Who is in the next up-and-coming block of first-time homebuyers? It’s Generation Y, the Millennials, born between 1980 and 1995. Until recently most stories involving Millennials and homebuying discussed how this age group was staying away from the housing market, but a March report from the National Association of Realtors found that they are now the biggest group of homebuyers, at 32% of all buyers.
The Government Wants People to Buy Homes
And to encourage that, they’ve made it a bit easier to do so. Fannie Mae and Freddie Mac offer a 97% LTV program for first-time buyers — that means only a 3% down payment, and that money can come from a gift.
The 3% down program is now in competition for clients with the FHA’s 3.5% down payment program. This is actually a long-standing offer for first-time buyers, made sweeter this year by the reduction in annual mortgage insurance premiums, ultimately making homebuying less expensive. Plus, FHA loans accept credit scores as low as 580 (and possibly lower, for a higher down payment). So there are several programs for Millennial first-time homebuyers to choose from.
But What Do Millennials Want in a Home?
Location, location, location. The location of the home can be almost more important than the features of the home itself. These twenty- to early thirtysomethings consider the home’s neighborhood and its proximity to their place of employment to be just as critical as the number of bedrooms. Consider both walkability and access to public transportation when working with this group.
Less space but the right space. Bigger is not better; many Millennials spend little time actually in their homes, which means a smaller property is just fine for them. Because of this, it’s important that spaces in the home have multifunctional purposes. Smaller spaces are also easier to repair and keep clean, which works well with this generation’s desire to minimize upkeep and spend more time enjoying life.
It’s not forever.
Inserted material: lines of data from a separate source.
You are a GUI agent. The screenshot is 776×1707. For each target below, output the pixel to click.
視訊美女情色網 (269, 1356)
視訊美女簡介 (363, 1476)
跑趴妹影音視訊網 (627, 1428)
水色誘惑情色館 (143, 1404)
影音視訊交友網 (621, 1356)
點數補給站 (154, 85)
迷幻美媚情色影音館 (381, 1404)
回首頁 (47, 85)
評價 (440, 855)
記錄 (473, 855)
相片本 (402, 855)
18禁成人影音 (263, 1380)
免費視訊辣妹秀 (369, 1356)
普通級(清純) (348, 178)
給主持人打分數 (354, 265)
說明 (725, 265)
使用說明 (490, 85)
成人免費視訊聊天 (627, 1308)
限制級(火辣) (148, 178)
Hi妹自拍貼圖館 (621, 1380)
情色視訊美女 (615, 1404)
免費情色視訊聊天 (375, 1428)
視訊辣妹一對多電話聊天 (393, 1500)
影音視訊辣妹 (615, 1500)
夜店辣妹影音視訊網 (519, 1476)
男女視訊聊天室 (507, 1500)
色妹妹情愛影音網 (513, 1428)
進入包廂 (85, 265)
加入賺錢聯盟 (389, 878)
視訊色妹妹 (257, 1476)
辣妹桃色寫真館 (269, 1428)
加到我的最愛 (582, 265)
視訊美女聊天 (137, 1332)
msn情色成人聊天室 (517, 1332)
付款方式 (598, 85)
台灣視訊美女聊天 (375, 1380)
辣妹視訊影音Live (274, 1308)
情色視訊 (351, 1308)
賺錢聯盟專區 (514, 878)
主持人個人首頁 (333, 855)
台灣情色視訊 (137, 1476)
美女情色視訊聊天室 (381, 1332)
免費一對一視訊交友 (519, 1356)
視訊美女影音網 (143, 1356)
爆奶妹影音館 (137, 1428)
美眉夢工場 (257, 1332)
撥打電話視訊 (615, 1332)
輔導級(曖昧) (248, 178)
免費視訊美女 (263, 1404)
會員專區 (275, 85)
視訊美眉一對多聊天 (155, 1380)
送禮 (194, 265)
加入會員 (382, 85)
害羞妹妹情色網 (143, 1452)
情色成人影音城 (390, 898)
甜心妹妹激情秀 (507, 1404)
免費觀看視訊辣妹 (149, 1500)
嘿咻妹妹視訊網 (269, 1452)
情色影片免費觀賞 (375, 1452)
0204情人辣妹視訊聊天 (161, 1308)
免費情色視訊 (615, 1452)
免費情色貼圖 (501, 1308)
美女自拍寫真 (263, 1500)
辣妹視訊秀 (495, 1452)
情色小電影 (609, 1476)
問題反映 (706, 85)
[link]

Millennials aren’t getting attached to homes like older generations did; they look at them as a stepping stone and an investment. They don’t plan to stay in the home they’re buying now for more than five to seven years, in most cases (think repeat customer!). A first home is a chance to increase their credit scores and build their borrowing profile for the next property purchase. To these young homebuyers, a home is an investment: Keep this in mind as you work with your clients.
In a Nutshell
Lower credit scores and less cash for a down payment, but a high motivation factor and a willingness to start small and buy up over time are the general characteristics of the Generation Y homebuyer. Of course, another characteristic of this group is its dislike of being pigeonholed or profiled, so in order to succeed with this clientele, you need to be flexible and able to keep up with changing tastes and technology.